On Tue, Apr 14, 2015 at 3:29 PM, Jim Nasby <Jim.Nasby@xxxxxxxxxxxxxx> wrote:
On 4/14/15 4:44 PM, Pawel Veselov wrote:
On Tue, Apr 14, 2015 at 1:15 PM, Jim Nasby <Jim.Nasby@xxxxxxxxxxxxxx<mailto:Jim.Nasby@bluetreble.com>> wrote:
On 4/14/15 1:28 PM, Pawel Veselov wrote:
I wonder if what I need to do, considering that I update a lot
of "the
same" rows as I process this queue, is to create a temp table,
update
the rows there, and then update the actual tables once at the end...
That's what I'd do.
Well, in short, I changed (repeat the body of loop for how many tables
are there)
LOOP (item)
UPDATE table with item
IF not found INSERT item INTO table; END IF;
END LOOP;
to:
CREATE TEMP TABLE xq_table (like table) on commit drop;
LOOP (item)
LOOP
UPDATE xq_table with item;
exit when found;
INSERT INTO xq_table select * from table for update;
continue when found;
INSERT item INTO xq_table;
exit;
END LOOP;
END LOOP;
UPDATE table a set (rows) = (xq.rows)
FROM xq_table xq
WHERE (a.keys) = (xq.keys)
That works significantly faster. The final update statement is very
fast. The process is somewhat slow in the beginning as it sucks in
records from "total" into "xq_total", but once all of that is moved into
the temp table, it rushes through the rest.
Databases like to think in sets. It will generally be more efficient to do set operations instead of a bunch of row-by-row stuff.
Since you're pulling all of this from some other table your best bet is probably something like:
CREATE TEMP TABLE raw AS DELETE FROM queue WHERE ... RETURNING *;
CREATE TEMP VIEW hourly_v AS SELECT ... FROM raw GROUP BY;
UPDATE ar_hourly SET ... FROM hourly_v JOIN ...;
INSERT INTO ar_hourly SELECT FROM hourly_v LEFT JOIN ar_hourly ON ...;
-- Same thing for daily
-- Same thing for total
In my previous post, there was a problem with that pseudo-code, as it's missing inserts into the final table at the end of loop, for those records that need to be inserted and not updated.
This is where using sets becomes really tedious, as Postgres severely lacks an upsert-like statement.
I don't think there are joins allowed in UPDATE statement, so I will need to use WITH query, right?
Also, I'm not sure how LEFT JOIN will help me isolate and insert "missed" entries...
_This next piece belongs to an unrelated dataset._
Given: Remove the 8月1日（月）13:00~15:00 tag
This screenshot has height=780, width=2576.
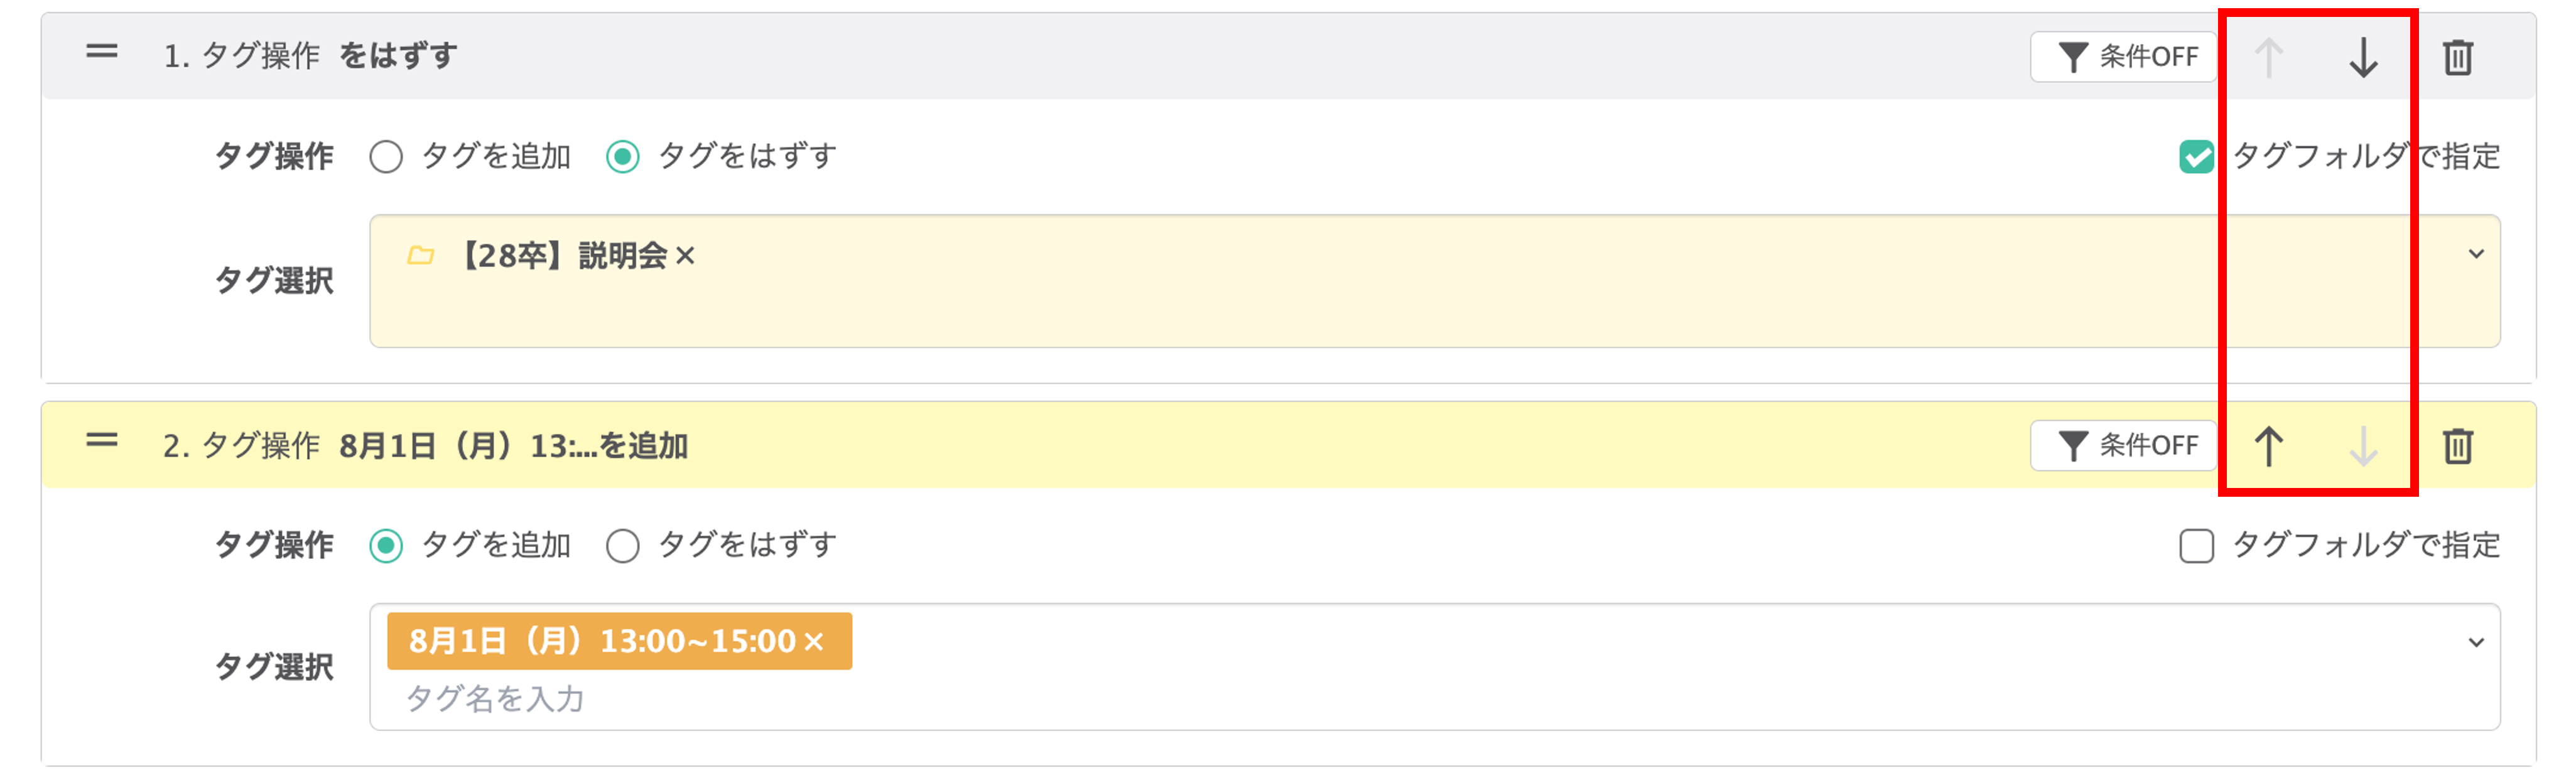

Would it be OK to replace upsert part with merging into a temp table, then deleting and inserting from temp table? Is there any penalty for insert/delete comparing to update?
[skipped]
But remember that if you update or delete a row, removing it from an
index, the data will stay in that index until vacuum comes along.
Also, there's no point in doing a REINDEX after a VACUUM FULL;
vacuum full rebuilds all the indexes for you.
I was being desperate :)
I still think there is something very wrong with this particular table.
First, I have production systems that employ this function on way larger
data set, and there is no problem (so far, but still). This machine is
part of a test deployment, there is no constant load, the only data that
is being written now is when I do these tests. Vacuuming should prune
all that dead stuff, and if it's absent, it's unclear where is the time
spent navigating/updating the table with 24 rows :)
I think you definitely have a problem with dead rows, as evidenced by the huge improvement VACUUM FULL made.
But it's not clear why (and not reasonable, IMHO, that) it wouldn't improve past current point.